From the Vegas Knights roasting the Montreal Canadiens to Conor McGregor getting roasted by the internet for his awful toothpaste commercial, no one is safe.

So with all this roasting taking place on the internet it begs the question: are we doing it right?

Thankfully, a middle school teacher named Neyce shared some vital information about roasting that her students had gathered up and put into book form.

It’s called The Roasting Book Rules 1-6 – a how to book that should now be on everyone’s reading list.

https://twitter.com/noirgoddess_/status/918210392857501697

https://twitter.com/noirgoddess_/status/918878743782817792

Talk about woke. These kids are the definition of it. Check out the rules they laid down…

Rule no. 1: Don’t roast somebody if you are ugly.

Example: “Boy yo hair line looks like a rainbow!”

That’s a no no if you don’t have a hairline.

I’ve never heard that insult before, but I will defer to the youths on this one.

Rule no. 2: Sense

When you are roasting make sure what you are saying makes sense, or matches that person’s look.

Don’t say: Boy you look like a ummm.

NO! I’ll roast you myself.

Sense?
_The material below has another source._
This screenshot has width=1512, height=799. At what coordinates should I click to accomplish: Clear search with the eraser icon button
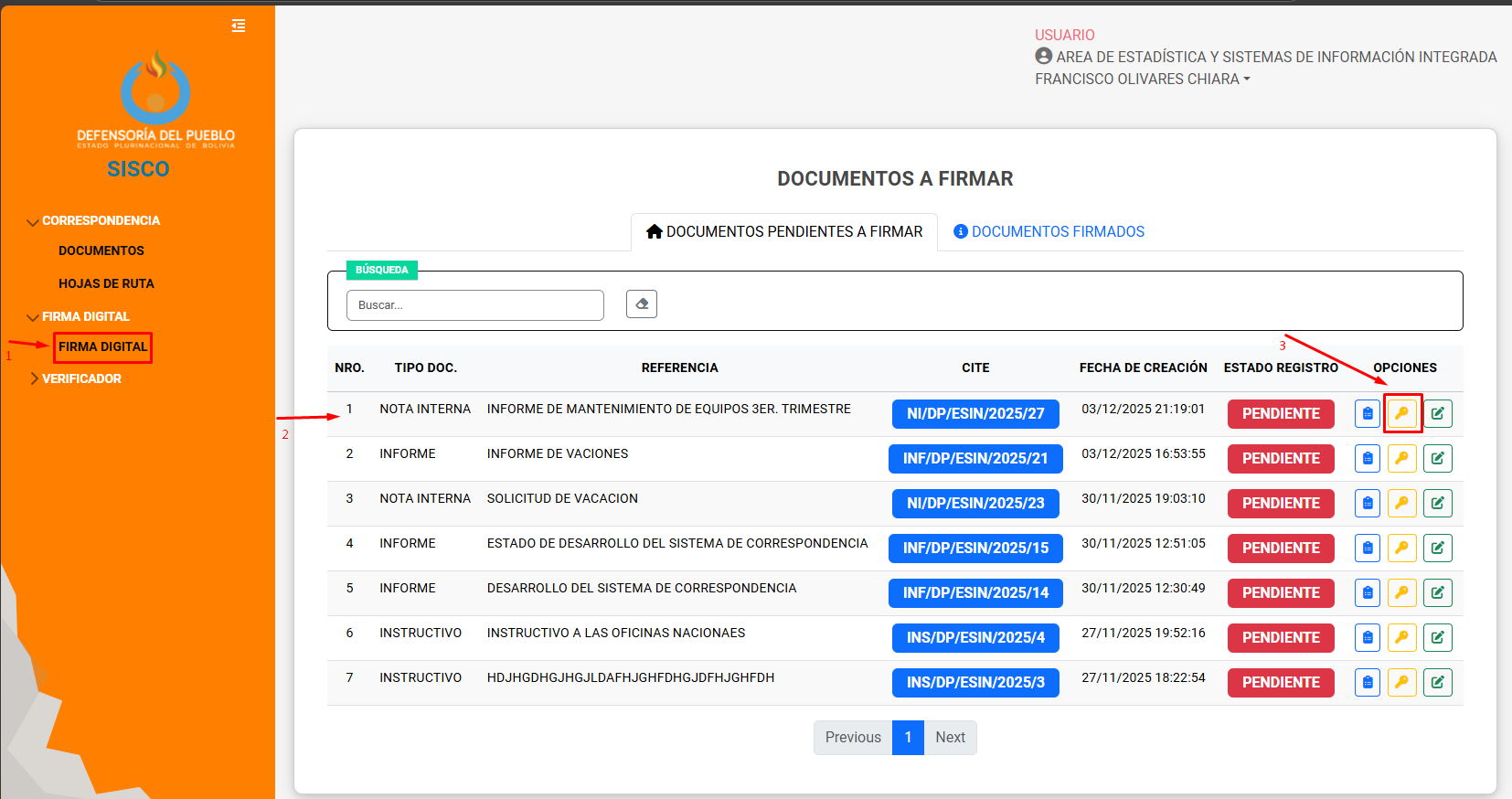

What’s that? Someone in D.C. needs to check into this.

Rule no. 3: Level matching

Don’t roast on somebody that has the ability to put people on hush mode.

Warning: Roast on your level.

If you know you only have a few jokes or they are not that funny, don’t roast or try to roast the funniest person. (Don’t get your feelings hurt.)

As a rule in general it’s best not to mess with folks who can “put people on hush mode.”

Rule no. 4: Copying

Don’t say the same thing that the other person already said.

You’re making yourself get roasted more than before, if you do that your best bet is to walk away. “If you do that.”

Sometimes you gotta know when to fold ’em, right?

Rule no. 5: Excuses

Don’t make excuses about why you got roasted later or roast on that person later behind their back.

“That boy breath stink.”

Also don’t get mad and want to fight. Roasting is just a fun game but also can be taken too far. “So don’t.”

Roasting is just a fun game, no need to fight about it.

Rule no. 6: ……… Wait, what’s Rule no. 6?!

I guess we’ll never know, but the first five are quite a guide for life.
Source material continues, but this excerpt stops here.